BEIJING (AP) – Asian stock markets followed Wall Street lower yesterday as traders prepared for a possible sharp interest rate hike by the Federal Reserve to cool inflation.
Shanghai, Hong Kong and South Korea declined. Tokyo and Sydney advanced. Oil prices were little changed, staying below USD100 per barrel.
Wall Street tumbled on Tuesday after Walmart warned that inflation that has spiked to a four-decade high of 9.1 per cent is hurting American consumer spending.
Investors worry aggressive action against inflation by the Fed and central banks in Europe and Asia might derail global economic growth.
The Fed is expected to announce a rate hike of up to three-quarters of a percentage point, triple its usual margin.
That would match a similar increase last month, the United States (US) central bank’s biggest in 28 years.
“The main risk at this stage is in fact an inflation ‘overkill’ with monetary tightening too abrupt, unnecessarily pushing up the unemployment rate,” Thomas Costerg of Pictet Wealth Management said in a report. Costerg said most economic indicators and lower commodity prices already point to slower inflation ahead.
The Shanghai Composite Index lost 0.1 per cent to 3,274.37 while Tokyo’s Nikkei 225 advanced 0.3 per cent to 27,728.93. The Hang Seng in Hong Kong sank 1.5 per cent to 20,590.46.
The Kospi in Seoul retreated 0.4 per cent to 2,401.78 and Sydney’s S&P-ASX 200 gained 0.1 per cent to 6,814.00.
India’s Sensex opened up 0.3 per cent at 55,418.55. New Zealand, Bangkok and Jakarta advanced while Singapore declined.

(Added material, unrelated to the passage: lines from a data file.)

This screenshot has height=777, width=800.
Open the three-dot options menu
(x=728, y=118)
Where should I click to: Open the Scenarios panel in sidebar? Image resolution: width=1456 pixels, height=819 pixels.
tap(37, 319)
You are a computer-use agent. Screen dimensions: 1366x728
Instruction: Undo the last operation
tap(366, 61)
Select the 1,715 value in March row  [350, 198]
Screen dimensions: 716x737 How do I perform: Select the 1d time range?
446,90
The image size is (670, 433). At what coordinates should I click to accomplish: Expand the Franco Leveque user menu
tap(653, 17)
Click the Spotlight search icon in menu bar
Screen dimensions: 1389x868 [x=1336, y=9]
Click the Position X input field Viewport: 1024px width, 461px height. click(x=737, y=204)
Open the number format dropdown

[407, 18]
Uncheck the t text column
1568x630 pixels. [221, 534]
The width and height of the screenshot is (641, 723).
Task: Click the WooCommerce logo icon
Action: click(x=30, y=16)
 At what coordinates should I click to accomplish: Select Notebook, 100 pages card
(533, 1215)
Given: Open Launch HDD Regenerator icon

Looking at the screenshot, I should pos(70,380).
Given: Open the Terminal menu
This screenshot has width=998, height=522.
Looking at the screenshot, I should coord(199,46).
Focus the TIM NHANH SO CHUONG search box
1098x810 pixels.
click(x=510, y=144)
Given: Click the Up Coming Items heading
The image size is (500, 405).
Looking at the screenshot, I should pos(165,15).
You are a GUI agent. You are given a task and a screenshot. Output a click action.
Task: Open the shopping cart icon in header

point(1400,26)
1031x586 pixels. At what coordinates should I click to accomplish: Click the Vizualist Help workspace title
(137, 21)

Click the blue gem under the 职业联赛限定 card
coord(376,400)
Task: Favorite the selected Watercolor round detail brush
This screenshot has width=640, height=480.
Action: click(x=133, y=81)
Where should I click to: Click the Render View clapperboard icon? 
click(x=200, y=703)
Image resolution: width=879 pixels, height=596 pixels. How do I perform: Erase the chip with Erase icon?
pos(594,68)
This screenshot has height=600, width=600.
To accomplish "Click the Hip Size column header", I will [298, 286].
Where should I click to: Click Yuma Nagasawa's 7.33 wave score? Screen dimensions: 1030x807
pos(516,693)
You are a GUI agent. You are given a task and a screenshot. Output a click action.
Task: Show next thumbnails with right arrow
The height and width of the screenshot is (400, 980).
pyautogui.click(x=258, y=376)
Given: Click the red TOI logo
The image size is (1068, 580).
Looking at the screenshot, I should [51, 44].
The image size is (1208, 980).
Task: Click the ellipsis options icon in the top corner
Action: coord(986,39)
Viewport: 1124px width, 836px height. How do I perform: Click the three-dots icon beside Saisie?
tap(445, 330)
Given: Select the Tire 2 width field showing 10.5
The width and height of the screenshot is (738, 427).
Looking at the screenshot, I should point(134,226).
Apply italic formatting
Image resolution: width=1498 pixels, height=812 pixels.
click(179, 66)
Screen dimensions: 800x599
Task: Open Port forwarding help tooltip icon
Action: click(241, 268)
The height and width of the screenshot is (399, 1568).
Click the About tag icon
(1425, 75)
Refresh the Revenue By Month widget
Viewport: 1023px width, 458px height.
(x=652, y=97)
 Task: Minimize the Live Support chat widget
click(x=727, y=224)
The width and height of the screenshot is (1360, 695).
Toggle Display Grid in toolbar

On Wall Street, the benchmark S&P 500 index fell 1.2 per cent to 3,921.05. The Dow Jones Industrial Average dropped 0.7 per cent to 31,761.54. The Nasdaq composite closed 1.9 per cent lower at 11,562.57.
Walmart slumped 7.6 per cent after the retail giant cut its profit outlook for the second quarter and the full year on Tuesday. It said rising prices for food and gasoline are forcing shoppers to cut back on more profitable discretionary items, particularly clothing.
The retailer’s profit warning in the middle of the quarter is rare and raised worries about how the highest inflation in 40 years is affecting the entire retail sector.
Other major chains also fell. Target dropped 3.6 per cent, Macy’s slid 7.2 per cent and Kohl’s fell 9.1 per cent.
Tech stocks retreated. Microsoft fell 2.7 per cent, Amazon slid 5.2 per cent and Facebook owner Meta Platforms dropped 4.5 per cent.
General Motors fell 3.4 per cent after its second-quarter profit fell 40 per cent from a year ago. US sales fell 15 per cent after shortages of processor chips and other components left the company unable to deliver 95,000 vehicles during the quarter.
In energy markets, benchmark US crude rose USD0.32 to USD95.30 per barrel in electronic trading on the New York Mercantile Exchange. The contract fell USD1.72 on Tuesday to USD94.98. Brent crude, the price basis for international oils, added USD0.06 to USD99.52 per barrel in London.
The dollar rose to JPY137.01 from Tuesday’s JPY136.00. The euro gained to USD1.0151 from USD1.0120.